--- TASK INPUT Enclosed Below ---

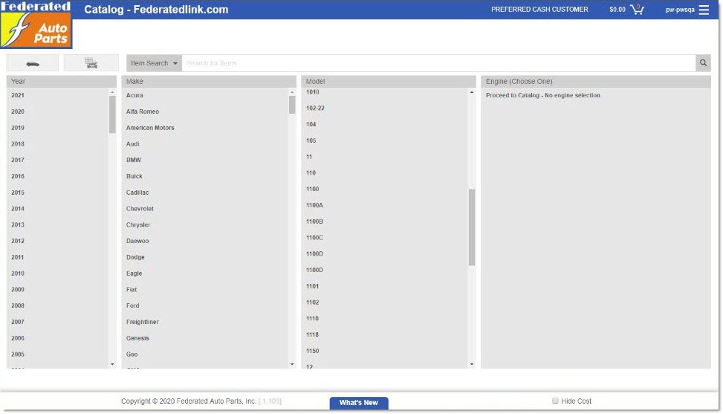Open the What's New tab
This screenshot has height=414, width=723.
[359, 403]
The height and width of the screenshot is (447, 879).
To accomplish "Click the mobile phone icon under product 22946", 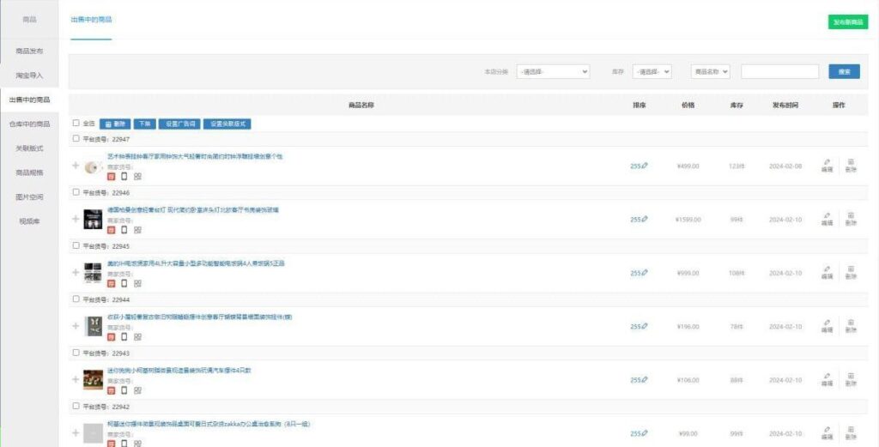I will pyautogui.click(x=124, y=230).
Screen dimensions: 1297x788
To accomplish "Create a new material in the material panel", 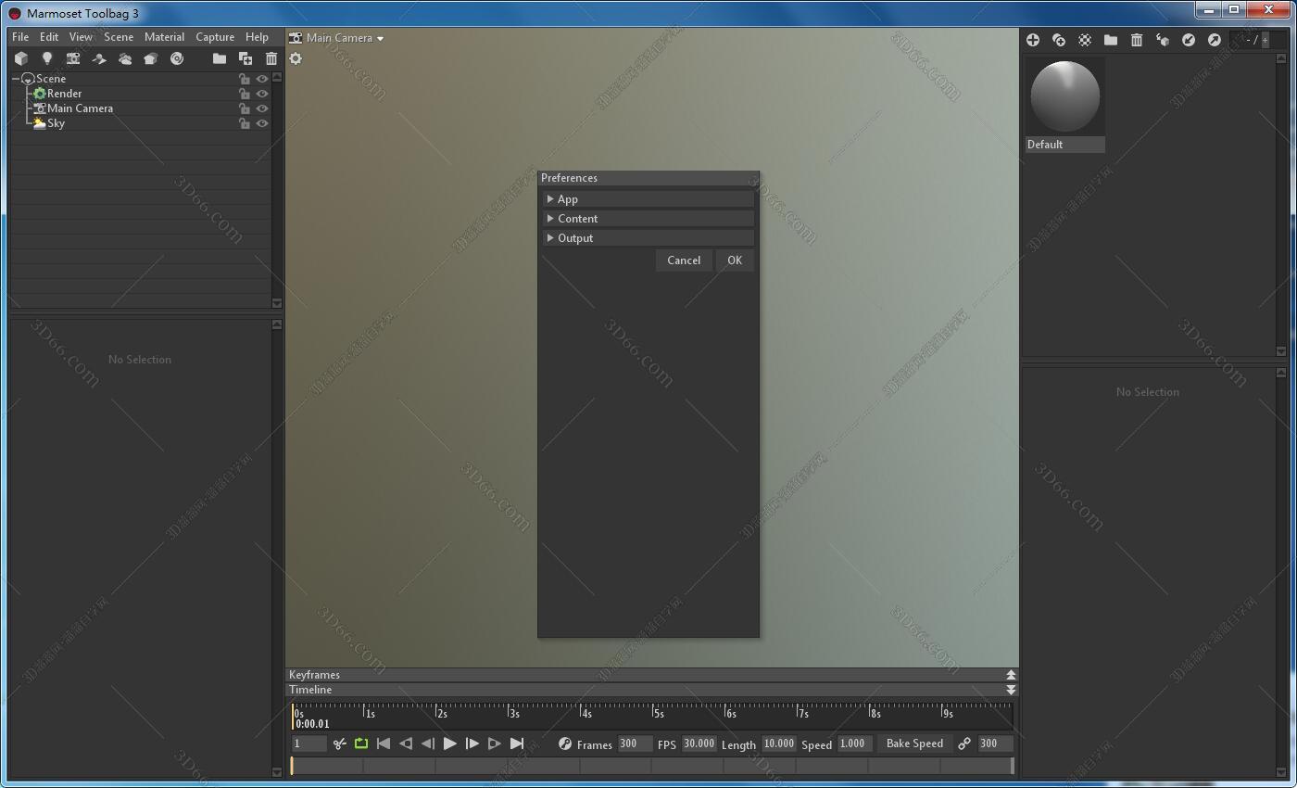I will 1032,40.
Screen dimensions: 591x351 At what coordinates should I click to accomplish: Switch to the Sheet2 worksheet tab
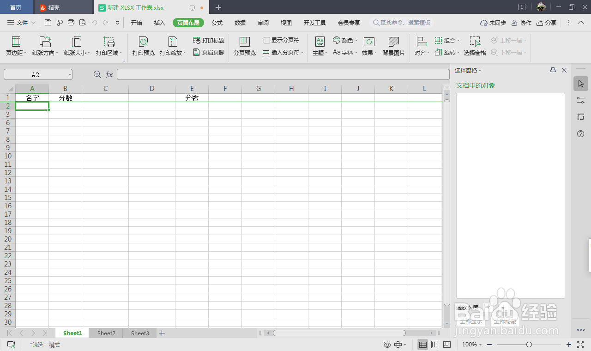point(106,333)
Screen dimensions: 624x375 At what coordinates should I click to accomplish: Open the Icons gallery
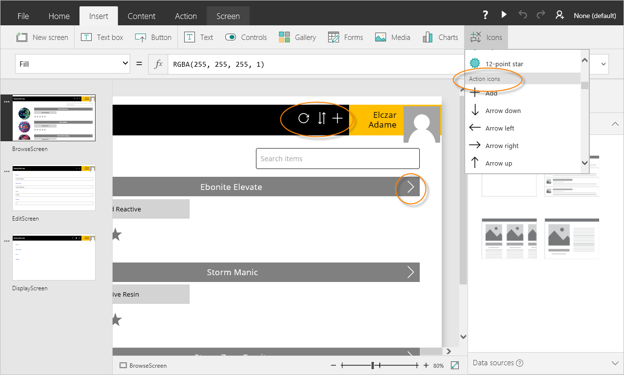[486, 37]
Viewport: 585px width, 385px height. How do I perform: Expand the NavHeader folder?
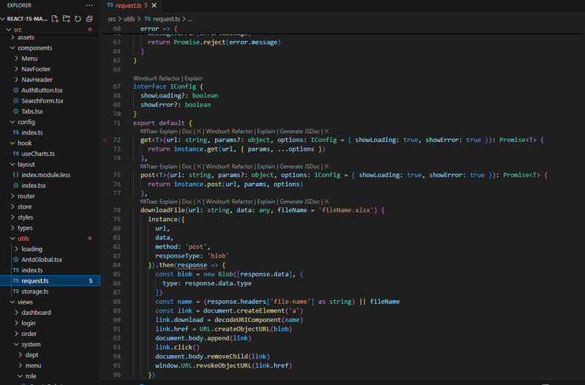(x=37, y=79)
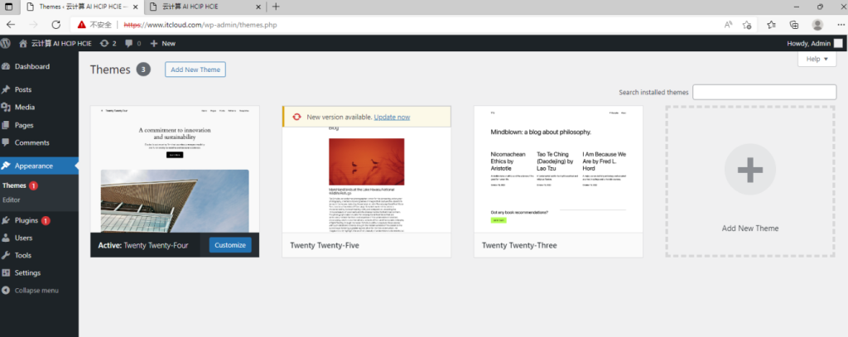The image size is (848, 337).
Task: Open the browser profile avatar icon
Action: (x=817, y=25)
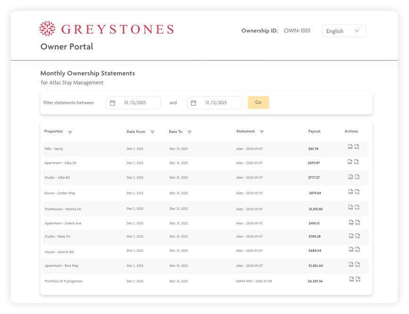Open calendar icon in start date field

pos(112,103)
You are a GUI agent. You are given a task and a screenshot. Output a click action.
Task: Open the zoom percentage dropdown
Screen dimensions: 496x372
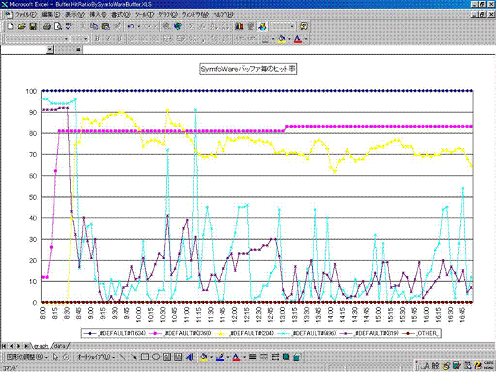(292, 26)
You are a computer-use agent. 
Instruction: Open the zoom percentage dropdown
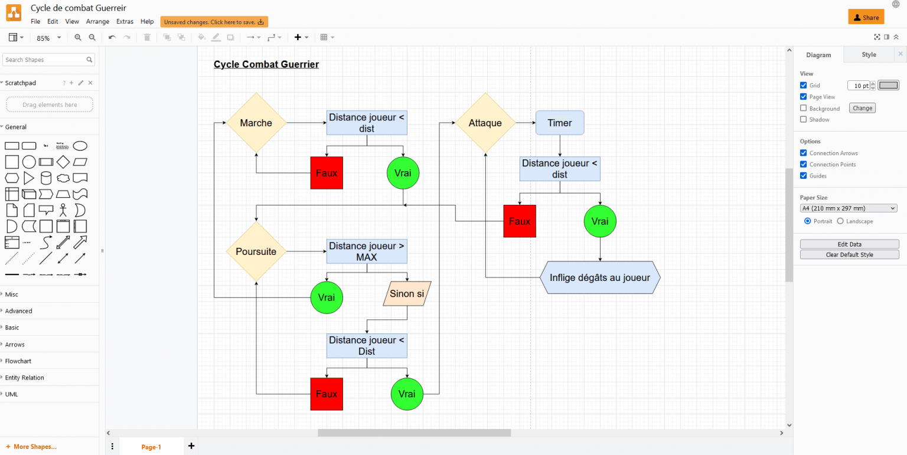click(x=47, y=37)
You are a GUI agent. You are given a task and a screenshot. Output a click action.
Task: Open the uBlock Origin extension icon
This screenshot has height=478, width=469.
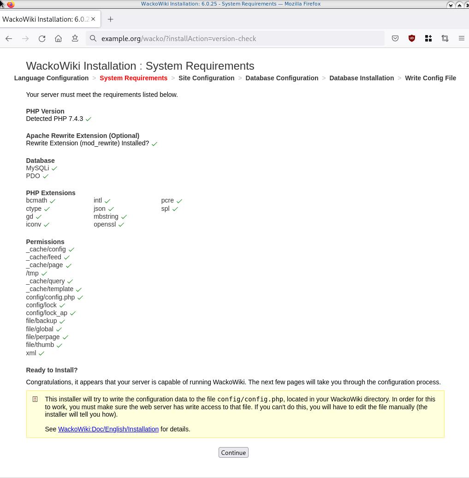[412, 39]
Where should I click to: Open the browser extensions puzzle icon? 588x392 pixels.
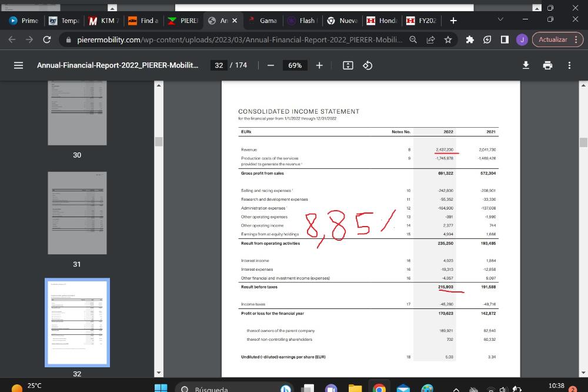tap(470, 40)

--- End of Enclosed TASK INPUT ---

## TASK PROMPT
Beginning at the line above that contains "Viewport: 585px width, 385px", repeat each line exactly through the one that contains "Task: Open the uBlock Origin extension icon", and leave out the pictures.

## SOLUTION BELOW
Viewport: 585px width, 385px height. How do I perform: Expand the NavHeader folder?
(x=37, y=79)
The image size is (848, 337).
Task: Open the browser profile avatar icon
Action: (x=817, y=25)
Open calendar icon in start date field

pos(112,103)
You are a GUI agent. You are given a task and a screenshot. Output a click action.
Task: Open the zoom percentage dropdown
Screen dimensions: 496x372
(292, 26)
You are a computer-use agent. 
Instruction: Open the zoom percentage dropdown
click(x=47, y=37)
You are a GUI agent. You are given a task and a screenshot. Output a click action.
Task: Open the uBlock Origin extension icon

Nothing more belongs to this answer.